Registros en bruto

====

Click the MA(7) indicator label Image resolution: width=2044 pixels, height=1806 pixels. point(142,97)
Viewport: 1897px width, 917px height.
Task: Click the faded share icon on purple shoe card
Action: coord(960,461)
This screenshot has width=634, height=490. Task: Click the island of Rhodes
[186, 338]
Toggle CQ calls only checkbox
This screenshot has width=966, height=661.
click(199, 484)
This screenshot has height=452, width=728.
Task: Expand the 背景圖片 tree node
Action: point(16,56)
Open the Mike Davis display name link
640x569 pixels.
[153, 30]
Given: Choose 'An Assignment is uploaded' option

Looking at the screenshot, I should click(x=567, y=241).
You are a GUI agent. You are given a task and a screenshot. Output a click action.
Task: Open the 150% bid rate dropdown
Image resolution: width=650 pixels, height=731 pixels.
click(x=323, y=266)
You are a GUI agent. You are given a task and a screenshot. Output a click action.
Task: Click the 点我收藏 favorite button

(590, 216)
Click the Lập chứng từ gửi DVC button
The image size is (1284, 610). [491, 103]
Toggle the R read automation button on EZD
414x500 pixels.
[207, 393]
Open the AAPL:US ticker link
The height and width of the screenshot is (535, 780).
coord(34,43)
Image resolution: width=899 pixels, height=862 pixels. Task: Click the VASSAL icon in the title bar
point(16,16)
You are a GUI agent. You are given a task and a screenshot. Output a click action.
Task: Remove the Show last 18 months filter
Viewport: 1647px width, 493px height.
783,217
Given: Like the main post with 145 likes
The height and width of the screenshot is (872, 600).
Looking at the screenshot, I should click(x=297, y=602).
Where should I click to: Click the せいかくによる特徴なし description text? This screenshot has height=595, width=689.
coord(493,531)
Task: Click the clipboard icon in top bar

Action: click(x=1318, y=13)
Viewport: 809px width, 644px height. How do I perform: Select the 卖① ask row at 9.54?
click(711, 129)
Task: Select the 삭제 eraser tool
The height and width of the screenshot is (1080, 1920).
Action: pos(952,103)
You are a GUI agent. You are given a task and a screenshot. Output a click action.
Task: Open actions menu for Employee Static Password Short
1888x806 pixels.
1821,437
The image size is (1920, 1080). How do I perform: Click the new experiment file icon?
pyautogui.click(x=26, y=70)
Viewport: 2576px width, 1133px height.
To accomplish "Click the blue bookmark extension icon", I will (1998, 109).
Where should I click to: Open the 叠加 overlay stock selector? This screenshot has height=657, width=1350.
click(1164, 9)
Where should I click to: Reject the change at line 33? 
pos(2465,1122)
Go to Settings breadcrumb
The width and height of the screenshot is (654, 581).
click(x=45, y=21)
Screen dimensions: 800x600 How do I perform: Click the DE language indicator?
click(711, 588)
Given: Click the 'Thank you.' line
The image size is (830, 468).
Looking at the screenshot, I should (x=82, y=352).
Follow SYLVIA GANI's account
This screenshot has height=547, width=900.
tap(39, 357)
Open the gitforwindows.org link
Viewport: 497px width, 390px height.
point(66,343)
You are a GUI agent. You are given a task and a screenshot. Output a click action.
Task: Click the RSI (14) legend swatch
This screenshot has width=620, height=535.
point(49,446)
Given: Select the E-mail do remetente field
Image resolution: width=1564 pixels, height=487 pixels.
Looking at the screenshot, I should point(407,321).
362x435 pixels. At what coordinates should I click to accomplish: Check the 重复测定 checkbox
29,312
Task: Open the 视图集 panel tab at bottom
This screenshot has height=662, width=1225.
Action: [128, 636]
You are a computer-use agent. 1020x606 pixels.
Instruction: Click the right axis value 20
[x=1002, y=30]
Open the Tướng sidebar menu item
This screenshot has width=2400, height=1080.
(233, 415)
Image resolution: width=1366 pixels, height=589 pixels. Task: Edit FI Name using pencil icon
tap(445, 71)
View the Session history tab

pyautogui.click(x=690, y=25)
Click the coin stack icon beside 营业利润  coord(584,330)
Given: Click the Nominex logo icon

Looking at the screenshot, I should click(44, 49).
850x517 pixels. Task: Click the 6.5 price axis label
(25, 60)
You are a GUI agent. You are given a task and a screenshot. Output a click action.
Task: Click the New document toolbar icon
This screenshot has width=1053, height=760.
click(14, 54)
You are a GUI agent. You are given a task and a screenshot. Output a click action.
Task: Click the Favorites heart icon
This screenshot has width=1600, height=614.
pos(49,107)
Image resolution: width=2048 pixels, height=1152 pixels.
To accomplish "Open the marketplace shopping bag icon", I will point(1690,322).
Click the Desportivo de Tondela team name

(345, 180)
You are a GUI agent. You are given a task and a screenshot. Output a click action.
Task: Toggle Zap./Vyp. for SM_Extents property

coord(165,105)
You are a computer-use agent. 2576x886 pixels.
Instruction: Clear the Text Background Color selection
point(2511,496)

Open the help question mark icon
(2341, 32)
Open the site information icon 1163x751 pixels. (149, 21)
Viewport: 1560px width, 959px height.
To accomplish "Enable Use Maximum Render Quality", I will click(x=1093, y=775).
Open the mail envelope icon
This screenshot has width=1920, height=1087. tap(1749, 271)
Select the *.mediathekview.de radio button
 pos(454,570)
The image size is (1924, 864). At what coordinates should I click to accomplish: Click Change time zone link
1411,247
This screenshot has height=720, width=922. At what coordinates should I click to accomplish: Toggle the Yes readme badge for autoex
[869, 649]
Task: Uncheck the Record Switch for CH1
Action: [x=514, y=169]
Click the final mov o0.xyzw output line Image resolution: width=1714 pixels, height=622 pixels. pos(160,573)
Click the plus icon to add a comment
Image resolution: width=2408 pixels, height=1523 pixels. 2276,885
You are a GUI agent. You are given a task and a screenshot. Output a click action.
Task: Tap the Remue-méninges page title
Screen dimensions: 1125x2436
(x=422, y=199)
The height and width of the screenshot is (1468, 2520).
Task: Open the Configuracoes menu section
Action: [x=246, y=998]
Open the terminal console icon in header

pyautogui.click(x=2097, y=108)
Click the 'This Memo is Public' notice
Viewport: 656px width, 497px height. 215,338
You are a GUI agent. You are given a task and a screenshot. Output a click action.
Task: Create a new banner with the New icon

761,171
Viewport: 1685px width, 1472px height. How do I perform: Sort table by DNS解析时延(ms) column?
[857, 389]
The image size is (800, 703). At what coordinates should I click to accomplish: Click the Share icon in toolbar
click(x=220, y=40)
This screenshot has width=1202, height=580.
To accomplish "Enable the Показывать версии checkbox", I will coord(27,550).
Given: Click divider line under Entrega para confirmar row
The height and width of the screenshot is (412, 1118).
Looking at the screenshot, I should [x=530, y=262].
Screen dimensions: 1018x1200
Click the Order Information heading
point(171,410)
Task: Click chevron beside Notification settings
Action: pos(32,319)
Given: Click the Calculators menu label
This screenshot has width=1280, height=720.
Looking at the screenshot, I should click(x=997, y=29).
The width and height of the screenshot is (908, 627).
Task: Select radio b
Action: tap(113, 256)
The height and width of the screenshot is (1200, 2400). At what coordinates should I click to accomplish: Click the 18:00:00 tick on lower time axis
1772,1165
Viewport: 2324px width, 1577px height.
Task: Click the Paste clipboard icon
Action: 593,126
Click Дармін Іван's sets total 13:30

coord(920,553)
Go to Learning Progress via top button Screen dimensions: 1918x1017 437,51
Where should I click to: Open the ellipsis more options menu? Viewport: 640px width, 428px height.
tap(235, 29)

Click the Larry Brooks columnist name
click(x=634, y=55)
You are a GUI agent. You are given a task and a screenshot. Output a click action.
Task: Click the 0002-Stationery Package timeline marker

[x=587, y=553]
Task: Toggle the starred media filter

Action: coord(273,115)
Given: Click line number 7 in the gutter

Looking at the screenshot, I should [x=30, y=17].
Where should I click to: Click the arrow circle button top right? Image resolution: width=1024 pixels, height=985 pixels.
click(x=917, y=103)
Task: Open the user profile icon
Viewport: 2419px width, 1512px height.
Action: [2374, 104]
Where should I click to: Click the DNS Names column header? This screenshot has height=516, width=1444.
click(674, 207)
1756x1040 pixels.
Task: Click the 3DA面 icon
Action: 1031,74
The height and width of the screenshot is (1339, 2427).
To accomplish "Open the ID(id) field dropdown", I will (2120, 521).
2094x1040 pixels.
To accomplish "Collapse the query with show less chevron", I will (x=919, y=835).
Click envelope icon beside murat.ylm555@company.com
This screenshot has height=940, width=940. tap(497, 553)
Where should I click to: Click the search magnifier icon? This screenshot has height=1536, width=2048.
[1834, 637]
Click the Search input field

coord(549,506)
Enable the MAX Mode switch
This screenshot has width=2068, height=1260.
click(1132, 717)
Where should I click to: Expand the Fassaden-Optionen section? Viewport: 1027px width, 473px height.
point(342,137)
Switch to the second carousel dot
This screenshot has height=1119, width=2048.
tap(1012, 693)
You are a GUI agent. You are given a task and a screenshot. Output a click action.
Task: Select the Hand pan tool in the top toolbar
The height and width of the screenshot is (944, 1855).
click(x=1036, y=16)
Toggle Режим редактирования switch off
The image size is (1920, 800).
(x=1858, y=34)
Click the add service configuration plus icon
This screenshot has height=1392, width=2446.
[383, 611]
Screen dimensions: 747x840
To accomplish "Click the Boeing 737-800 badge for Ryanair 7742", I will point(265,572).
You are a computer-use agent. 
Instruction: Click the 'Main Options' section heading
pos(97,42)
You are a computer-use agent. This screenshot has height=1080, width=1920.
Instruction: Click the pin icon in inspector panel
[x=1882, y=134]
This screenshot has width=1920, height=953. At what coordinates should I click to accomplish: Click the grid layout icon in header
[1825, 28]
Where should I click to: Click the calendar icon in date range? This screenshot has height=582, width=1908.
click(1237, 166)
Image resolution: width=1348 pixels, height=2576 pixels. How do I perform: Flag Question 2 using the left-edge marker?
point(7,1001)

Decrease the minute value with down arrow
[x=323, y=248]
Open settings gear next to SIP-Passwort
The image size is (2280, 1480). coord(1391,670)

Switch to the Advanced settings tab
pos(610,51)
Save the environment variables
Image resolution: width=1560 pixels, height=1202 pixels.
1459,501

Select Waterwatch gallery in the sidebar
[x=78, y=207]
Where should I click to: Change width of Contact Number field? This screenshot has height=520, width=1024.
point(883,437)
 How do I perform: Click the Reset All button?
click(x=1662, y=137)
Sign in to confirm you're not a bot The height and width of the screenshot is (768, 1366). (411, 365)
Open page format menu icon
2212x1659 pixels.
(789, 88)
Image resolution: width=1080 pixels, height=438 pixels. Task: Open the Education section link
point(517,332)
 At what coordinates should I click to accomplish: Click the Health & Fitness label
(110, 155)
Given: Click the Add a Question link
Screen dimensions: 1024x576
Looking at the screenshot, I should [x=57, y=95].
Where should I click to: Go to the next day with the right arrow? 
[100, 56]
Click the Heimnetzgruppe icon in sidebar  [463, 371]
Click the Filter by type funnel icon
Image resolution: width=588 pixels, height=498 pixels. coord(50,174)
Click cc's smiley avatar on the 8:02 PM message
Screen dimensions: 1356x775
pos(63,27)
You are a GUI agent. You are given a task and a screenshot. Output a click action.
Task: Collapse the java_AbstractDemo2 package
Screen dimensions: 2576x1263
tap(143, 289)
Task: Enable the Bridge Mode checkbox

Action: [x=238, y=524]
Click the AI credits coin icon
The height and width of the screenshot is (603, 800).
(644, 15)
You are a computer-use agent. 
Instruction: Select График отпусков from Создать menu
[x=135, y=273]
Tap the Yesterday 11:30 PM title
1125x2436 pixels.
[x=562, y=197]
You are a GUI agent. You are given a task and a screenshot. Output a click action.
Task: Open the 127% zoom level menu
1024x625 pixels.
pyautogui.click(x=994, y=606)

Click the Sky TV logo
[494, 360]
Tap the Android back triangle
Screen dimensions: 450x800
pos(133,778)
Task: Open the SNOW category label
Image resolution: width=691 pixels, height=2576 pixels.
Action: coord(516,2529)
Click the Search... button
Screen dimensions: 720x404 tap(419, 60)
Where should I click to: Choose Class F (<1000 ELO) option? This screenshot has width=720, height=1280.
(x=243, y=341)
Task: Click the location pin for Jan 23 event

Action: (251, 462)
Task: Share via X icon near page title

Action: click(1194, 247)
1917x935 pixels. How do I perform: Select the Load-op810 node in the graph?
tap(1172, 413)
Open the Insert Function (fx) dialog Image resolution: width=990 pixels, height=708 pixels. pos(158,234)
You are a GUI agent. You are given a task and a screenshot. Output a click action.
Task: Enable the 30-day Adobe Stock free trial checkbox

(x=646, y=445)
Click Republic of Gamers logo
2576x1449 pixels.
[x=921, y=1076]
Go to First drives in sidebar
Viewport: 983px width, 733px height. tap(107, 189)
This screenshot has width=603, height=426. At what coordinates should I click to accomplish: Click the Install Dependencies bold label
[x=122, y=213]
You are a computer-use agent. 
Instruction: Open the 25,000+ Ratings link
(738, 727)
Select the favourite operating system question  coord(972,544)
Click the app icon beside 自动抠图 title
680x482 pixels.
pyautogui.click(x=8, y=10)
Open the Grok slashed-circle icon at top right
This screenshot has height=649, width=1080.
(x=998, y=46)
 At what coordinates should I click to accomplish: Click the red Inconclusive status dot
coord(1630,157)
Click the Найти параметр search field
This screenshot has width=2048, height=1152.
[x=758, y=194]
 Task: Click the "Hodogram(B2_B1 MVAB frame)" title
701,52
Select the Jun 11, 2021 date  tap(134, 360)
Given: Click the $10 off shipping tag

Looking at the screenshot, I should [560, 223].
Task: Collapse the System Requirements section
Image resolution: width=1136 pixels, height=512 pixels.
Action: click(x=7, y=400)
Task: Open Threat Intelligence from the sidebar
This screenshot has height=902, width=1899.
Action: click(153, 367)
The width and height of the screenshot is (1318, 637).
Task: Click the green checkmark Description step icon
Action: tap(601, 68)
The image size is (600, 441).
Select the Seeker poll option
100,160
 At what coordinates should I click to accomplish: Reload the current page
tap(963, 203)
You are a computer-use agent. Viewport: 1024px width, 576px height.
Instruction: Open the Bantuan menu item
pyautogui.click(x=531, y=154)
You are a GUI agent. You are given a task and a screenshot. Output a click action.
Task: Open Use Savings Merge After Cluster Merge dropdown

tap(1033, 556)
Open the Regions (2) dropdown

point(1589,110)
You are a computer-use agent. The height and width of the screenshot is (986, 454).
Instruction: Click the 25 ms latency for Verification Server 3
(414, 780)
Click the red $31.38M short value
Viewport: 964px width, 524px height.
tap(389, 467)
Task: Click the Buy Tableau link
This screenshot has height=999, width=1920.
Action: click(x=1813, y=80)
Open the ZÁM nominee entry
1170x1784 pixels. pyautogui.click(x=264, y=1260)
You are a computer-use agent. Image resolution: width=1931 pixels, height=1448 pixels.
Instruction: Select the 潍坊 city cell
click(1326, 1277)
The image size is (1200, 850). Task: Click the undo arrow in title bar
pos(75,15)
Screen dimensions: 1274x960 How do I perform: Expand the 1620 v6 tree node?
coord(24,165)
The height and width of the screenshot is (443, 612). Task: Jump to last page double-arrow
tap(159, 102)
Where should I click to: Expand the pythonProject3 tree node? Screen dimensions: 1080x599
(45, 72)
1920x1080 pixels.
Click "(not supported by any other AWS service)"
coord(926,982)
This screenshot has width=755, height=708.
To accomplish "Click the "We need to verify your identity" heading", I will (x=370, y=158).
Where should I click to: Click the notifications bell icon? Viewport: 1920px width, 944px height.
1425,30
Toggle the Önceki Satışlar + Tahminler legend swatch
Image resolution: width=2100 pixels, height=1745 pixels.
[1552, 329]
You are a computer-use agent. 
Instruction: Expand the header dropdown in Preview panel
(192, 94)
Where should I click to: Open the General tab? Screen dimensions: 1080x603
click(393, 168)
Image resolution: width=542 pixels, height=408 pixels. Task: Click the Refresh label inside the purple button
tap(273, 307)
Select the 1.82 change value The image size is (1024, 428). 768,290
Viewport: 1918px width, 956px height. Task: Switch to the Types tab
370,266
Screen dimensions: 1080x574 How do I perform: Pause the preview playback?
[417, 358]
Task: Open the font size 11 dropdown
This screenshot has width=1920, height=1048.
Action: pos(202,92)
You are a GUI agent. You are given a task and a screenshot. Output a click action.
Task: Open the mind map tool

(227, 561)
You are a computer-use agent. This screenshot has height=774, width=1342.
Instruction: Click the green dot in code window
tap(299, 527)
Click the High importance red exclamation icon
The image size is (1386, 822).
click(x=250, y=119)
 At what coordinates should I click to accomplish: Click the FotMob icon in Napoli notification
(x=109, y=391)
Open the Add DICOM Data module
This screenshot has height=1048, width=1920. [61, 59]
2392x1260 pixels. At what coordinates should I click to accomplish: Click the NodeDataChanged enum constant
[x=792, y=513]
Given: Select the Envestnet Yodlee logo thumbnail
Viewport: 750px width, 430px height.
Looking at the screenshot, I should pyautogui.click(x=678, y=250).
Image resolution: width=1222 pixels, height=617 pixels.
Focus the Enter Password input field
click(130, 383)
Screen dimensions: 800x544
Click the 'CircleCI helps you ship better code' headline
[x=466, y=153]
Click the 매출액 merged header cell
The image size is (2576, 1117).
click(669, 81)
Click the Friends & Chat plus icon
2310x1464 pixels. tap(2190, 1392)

====

_Indicación_
¿Puedes devolver sin cambios el tramo de líneas que va desde la que contiene "Given: Click the $10 off shipping tag" hasta la que contiene "tap(159, 102)", ambas incluidas?

_Resultado_
Given: Click the $10 off shipping tag

Looking at the screenshot, I should [560, 223].
Task: Collapse the System Requirements section
Image resolution: width=1136 pixels, height=512 pixels.
Action: click(x=7, y=400)
Task: Open Threat Intelligence from the sidebar
This screenshot has height=902, width=1899.
Action: click(153, 367)
The width and height of the screenshot is (1318, 637).
Task: Click the green checkmark Description step icon
Action: tap(601, 68)
The image size is (600, 441).
Select the Seeker poll option
100,160
 At what coordinates should I click to accomplish: Reload the current page
tap(963, 203)
You are a computer-use agent. Viewport: 1024px width, 576px height.
Instruction: Open the Bantuan menu item
pyautogui.click(x=531, y=154)
You are a GUI agent. You are given a task and a screenshot. Output a click action.
Task: Open Use Savings Merge After Cluster Merge dropdown

tap(1033, 556)
Open the Regions (2) dropdown

point(1589,110)
You are a computer-use agent. The height and width of the screenshot is (986, 454).
Instruction: Click the 25 ms latency for Verification Server 3
(414, 780)
Click the red $31.38M short value
Viewport: 964px width, 524px height.
tap(389, 467)
Task: Click the Buy Tableau link
This screenshot has height=999, width=1920.
Action: click(x=1813, y=80)
Open the ZÁM nominee entry
1170x1784 pixels. pyautogui.click(x=264, y=1260)
You are a computer-use agent. Image resolution: width=1931 pixels, height=1448 pixels.
Instruction: Select the 潍坊 city cell
click(1326, 1277)
The image size is (1200, 850). Task: Click the undo arrow in title bar
pos(75,15)
Screen dimensions: 1274x960 How do I perform: Expand the 1620 v6 tree node?
coord(24,165)
The height and width of the screenshot is (443, 612). Task: Jump to last page double-arrow
tap(159, 102)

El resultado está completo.